Zen and the Art of Concentrating on a Frame of Flickering Light

Just by chance I heard that SF MOMA was showing Thom Andersen’s documentary Eadweard Muybridge, Zoopraxographer today—it’s about, you know, this guy:

—so I took advantage of things being slow round here to sneak off for it. It was being screened in something called The Koret Center, a name which made me picture some kind of film auditorium, and what with Los Angeles Plays Itself being the popular thing it is, I half-imagined Muybridge might draw, you know, 25 or 30 people, some kind of a decent crowd, if only because it’s rarely shown anywhere. Noop! Well, not unless three people count as a decent crowd (and that’s including the elderly gent just behind me who either passed out or died five minutes into it).
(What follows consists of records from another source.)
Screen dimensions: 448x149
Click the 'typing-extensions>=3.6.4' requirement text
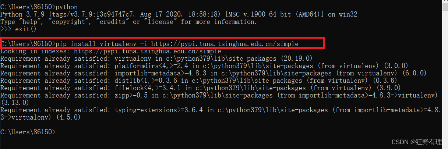coord(159,110)
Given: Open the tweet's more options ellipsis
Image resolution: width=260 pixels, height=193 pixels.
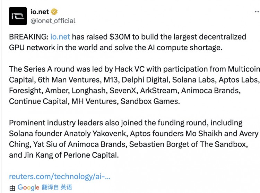Looking at the screenshot, I should pos(257,11).
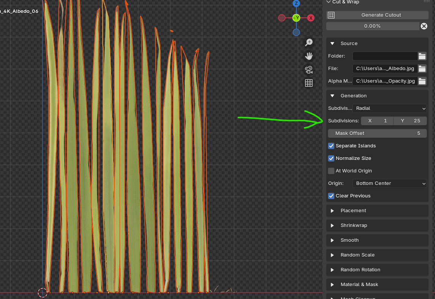Screen dimensions: 435x299
Task: Click the viewport zoom magnifier icon
Action: tap(309, 42)
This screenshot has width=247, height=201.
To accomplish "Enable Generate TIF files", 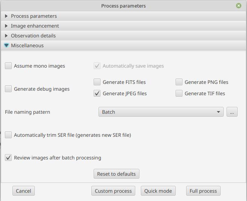I will pos(179,93).
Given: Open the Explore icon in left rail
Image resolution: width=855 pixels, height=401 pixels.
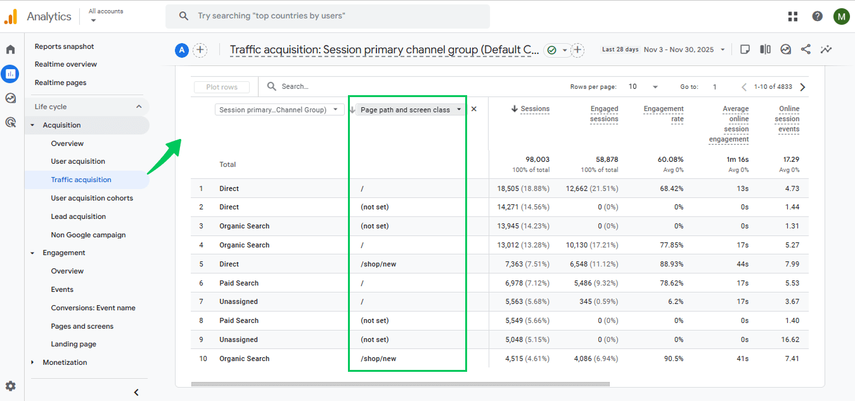Looking at the screenshot, I should (10, 98).
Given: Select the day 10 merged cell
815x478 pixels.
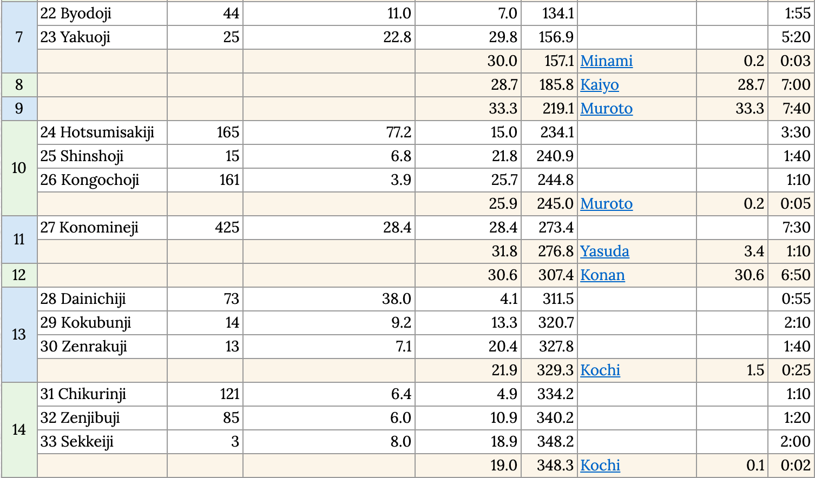Looking at the screenshot, I should tap(19, 168).
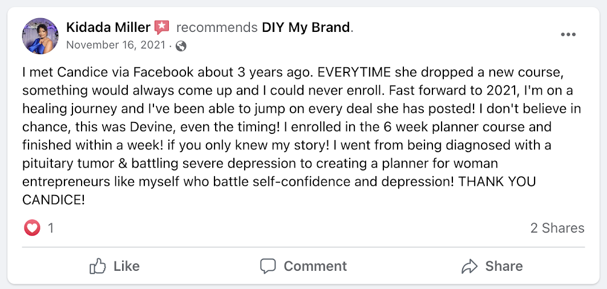Open Kidada Miller's profile picture
This screenshot has width=607, height=289.
pos(41,36)
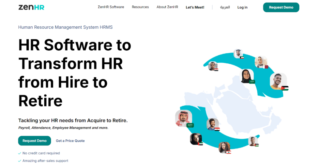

In fact, “The Koret Center” turned out to be nothing more than an alcove set off to one side of a large room whose lights remained undimmed after the picture started, and which was staffed by a couple of kids who went on chatting in normal conversational tones through the first half of the thing. They did finally settle down, but it was just about then that a conference emptied out down the hall and its attendees came strolling through the room laughing and talking, and once they had passed through, a little girl about six years old suddenly materialized at m’ knee, stood gaping at the screen for a few seconds with her hands on my leg, then looked up at me and screamed. To top things off the movie itself was a scratched and faded New Yorker Video print. Ah, what the hell. At least I can say I’ve seen the damn thing now—kind of.